* _Exercise instructions_: Starting at the line that contains "Screen dimensions: 924x1306" and continuing through the end of the data, write out every line again, requests included, and leave out the pictures. Multiply each coordinate in the answers by 2.45 and round to whole numbers, with halves rounded up. Leave every number in the requests and their format samples unchanged.

* _Provided entries_:
--------------------------------

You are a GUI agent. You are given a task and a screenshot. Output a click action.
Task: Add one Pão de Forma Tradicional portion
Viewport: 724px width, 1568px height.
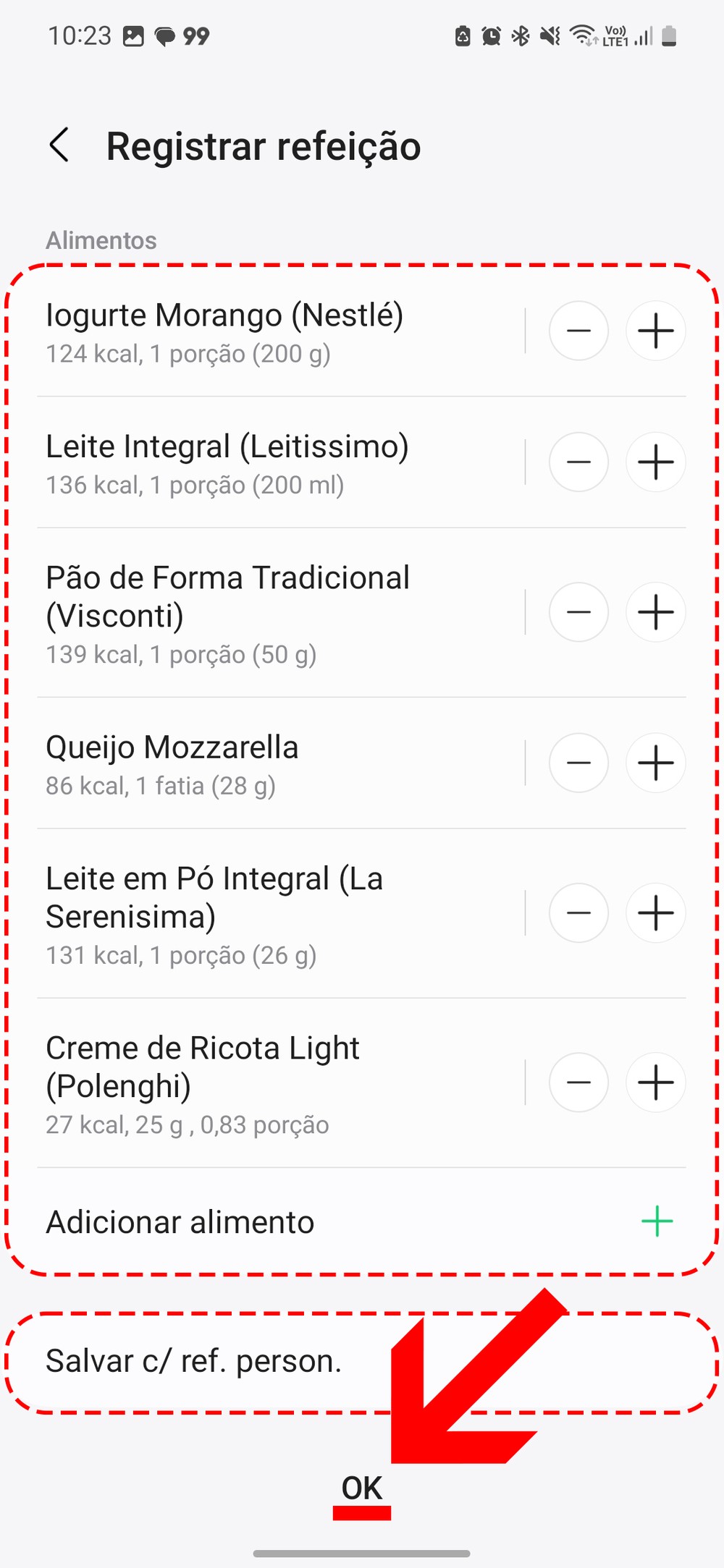coord(656,612)
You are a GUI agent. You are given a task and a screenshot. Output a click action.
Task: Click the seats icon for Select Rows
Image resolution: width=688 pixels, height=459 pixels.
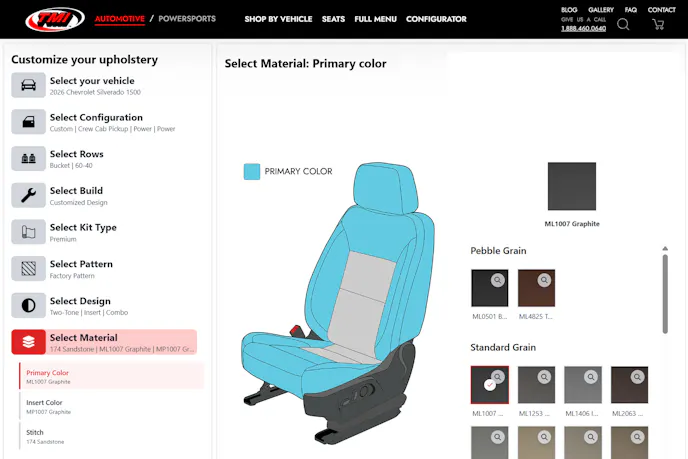click(x=29, y=158)
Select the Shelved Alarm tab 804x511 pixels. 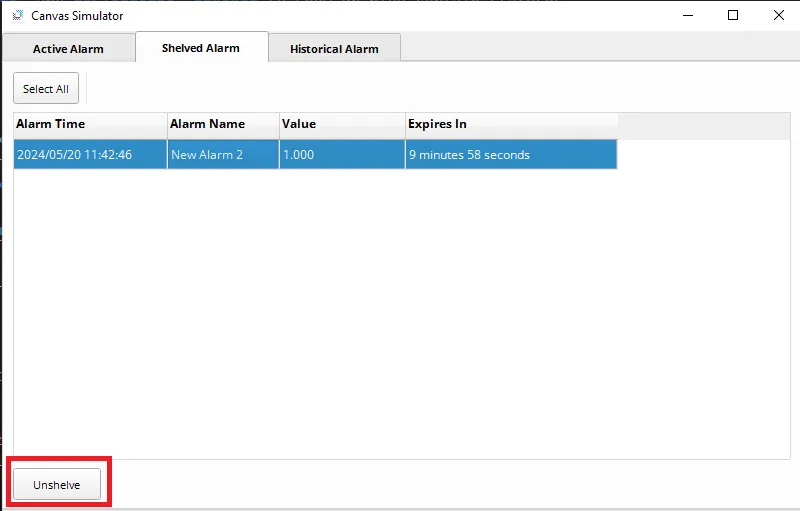click(x=201, y=48)
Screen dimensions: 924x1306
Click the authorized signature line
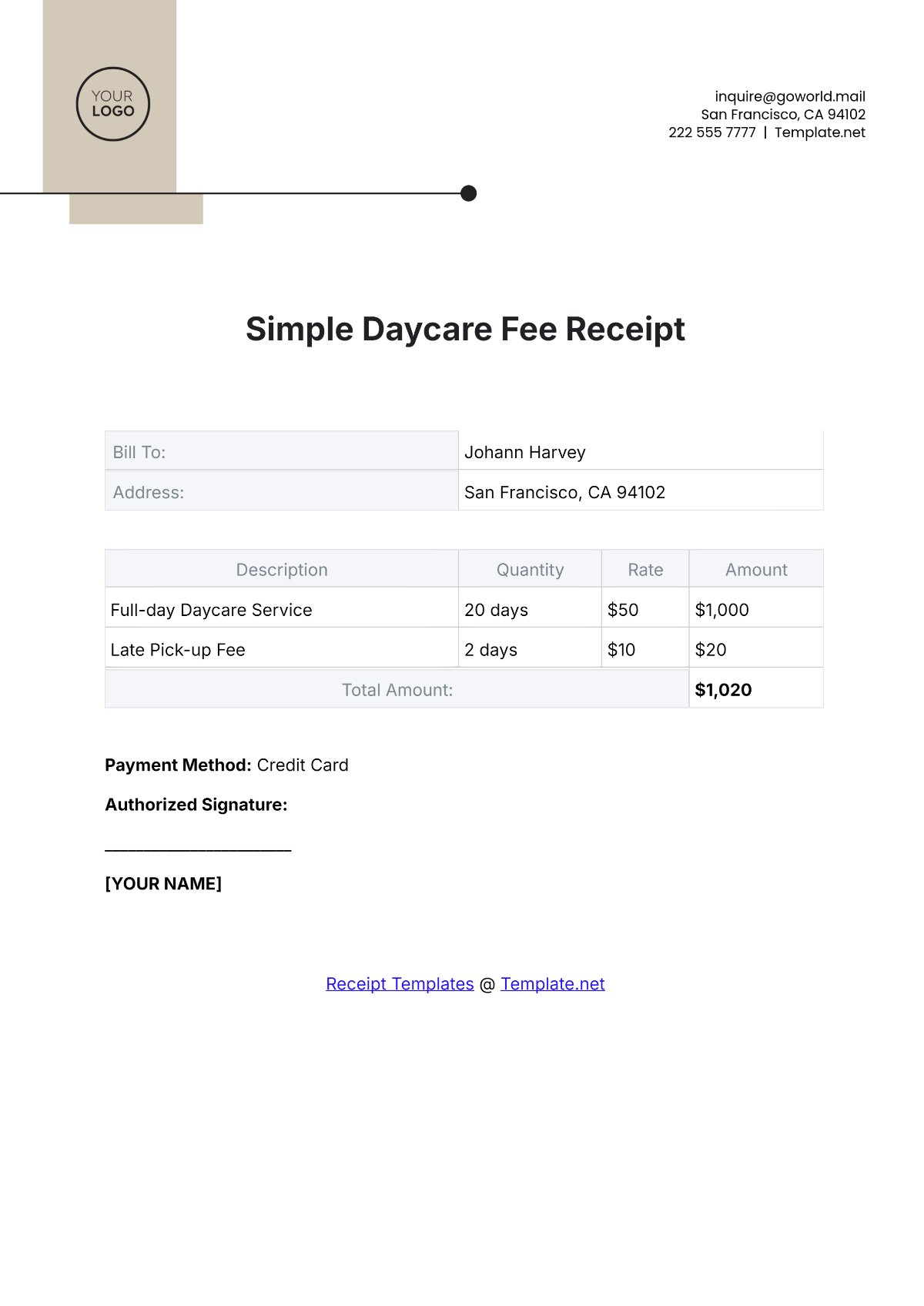point(198,849)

--------------------------------

* _Reply to the exercise_:
Screen dimensions: 924x1306
Click the authorized signature line
point(485,2080)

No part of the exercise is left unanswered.